We have rearranged our priorities this year to accommodate the recent events throughout the world. Meetings are being held virtually, schools are using a distant learning platform, and many are holding off visiting people. One thing we do not want to change, or overlook are things that we can control, like falls.
Did you know that many falls can be prevented? Falls are not a natural part of the aging process and steps can and should be taken to prevent falls. Examples of ways to do this successfully include taking classes, such as Matter of Balance (MOB), Tai Ji Quan or Stepping On to name a few programs. These evidenced based classes promote preventing falls through low impact exercises and improving balance. Classes are offered throughout the state and can be found by contacting your local Area Agency on Aging or speaking with your medical providers.

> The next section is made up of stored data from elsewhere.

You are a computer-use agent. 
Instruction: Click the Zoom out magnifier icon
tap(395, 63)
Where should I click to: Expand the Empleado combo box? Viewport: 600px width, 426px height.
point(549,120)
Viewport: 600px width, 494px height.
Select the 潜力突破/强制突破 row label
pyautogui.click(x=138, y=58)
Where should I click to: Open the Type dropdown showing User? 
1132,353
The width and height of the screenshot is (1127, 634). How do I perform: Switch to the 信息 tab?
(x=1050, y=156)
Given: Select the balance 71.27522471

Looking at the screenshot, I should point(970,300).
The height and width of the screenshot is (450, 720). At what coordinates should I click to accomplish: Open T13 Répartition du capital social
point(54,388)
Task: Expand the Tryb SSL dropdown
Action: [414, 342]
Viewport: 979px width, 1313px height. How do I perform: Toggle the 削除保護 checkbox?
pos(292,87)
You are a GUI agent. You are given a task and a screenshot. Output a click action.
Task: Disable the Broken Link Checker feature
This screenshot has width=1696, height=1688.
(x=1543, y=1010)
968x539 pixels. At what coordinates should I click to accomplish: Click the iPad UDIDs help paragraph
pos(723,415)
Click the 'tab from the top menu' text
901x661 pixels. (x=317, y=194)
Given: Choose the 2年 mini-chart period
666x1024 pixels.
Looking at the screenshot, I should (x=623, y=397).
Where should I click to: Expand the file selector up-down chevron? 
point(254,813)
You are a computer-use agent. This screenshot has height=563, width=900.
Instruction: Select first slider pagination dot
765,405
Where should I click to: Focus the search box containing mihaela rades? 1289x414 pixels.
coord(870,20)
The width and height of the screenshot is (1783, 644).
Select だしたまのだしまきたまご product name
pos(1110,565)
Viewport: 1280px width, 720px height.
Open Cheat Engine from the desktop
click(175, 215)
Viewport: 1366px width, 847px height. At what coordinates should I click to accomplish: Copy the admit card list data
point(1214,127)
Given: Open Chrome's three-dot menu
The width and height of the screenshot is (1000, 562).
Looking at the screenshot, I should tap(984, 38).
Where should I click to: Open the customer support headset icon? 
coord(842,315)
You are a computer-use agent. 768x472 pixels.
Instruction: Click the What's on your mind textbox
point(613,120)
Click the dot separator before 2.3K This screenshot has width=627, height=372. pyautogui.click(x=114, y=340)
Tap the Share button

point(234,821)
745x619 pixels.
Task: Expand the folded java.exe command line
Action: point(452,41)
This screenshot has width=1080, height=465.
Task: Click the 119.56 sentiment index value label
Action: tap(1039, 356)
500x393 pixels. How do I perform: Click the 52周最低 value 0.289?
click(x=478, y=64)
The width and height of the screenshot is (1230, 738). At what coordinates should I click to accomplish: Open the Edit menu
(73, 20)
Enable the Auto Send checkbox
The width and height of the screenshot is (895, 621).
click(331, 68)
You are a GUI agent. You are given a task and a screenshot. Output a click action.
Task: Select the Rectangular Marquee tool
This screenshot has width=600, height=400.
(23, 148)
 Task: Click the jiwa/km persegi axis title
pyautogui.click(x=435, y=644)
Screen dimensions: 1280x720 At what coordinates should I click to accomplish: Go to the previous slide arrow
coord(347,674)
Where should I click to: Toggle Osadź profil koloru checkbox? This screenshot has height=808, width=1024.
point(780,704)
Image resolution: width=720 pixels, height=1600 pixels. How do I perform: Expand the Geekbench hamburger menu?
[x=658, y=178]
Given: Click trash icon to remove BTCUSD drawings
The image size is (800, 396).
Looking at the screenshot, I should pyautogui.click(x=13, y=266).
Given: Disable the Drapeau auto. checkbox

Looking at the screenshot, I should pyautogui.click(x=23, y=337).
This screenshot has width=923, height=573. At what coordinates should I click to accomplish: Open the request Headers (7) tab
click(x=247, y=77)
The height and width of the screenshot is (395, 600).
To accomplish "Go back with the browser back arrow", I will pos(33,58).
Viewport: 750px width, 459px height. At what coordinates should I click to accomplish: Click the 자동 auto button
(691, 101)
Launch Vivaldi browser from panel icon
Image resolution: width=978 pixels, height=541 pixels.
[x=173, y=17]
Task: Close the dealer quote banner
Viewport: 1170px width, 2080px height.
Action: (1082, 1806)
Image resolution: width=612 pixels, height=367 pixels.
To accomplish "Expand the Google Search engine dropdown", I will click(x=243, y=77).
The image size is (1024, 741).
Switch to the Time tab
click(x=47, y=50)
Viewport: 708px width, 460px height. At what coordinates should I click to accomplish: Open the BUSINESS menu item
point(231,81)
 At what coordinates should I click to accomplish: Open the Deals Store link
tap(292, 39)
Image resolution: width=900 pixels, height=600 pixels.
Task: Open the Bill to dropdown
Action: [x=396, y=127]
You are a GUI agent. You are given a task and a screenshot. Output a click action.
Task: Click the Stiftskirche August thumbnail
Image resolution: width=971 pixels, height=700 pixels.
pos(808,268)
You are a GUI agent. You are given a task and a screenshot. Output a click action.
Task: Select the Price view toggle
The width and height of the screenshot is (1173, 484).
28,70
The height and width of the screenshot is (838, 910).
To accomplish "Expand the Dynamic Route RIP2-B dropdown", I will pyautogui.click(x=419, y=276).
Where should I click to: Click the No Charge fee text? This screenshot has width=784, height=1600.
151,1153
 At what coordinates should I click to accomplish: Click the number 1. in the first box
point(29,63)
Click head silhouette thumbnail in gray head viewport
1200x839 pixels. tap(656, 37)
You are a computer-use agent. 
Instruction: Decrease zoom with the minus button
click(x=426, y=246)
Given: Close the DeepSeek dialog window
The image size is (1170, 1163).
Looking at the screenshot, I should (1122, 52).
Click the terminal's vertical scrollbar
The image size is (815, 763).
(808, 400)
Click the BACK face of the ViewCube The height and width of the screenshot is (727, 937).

Another form of preventing falls is to review what you have in your homes. Reduce clutter; papers on the floor, rugs, pet accessories or other items that can be moved to allow a clear and even walking surface. Placing furniture strategically throughout your home to use as a balance tool is not a safe way to ambulate. If you find yourself doing this, you may need to talk to a physical therapist about balance and safe alternative for ambulation. There are many ways to check your risk of falling. One way is to visit the National Council on Aging website (www.ncoa.org) where you can take an assessment of your risk of falls. This is a free service and I encourage you, if you are concerned about falling to take this assessment and discuss it with your medical providers.
Remember, one out of every four individuals over the age of 65 experience falls. Falls can lead to serious injury; hospital stays and sometimes can be fatal. Falls can be prevented, be proactive and take the initiative to be safe.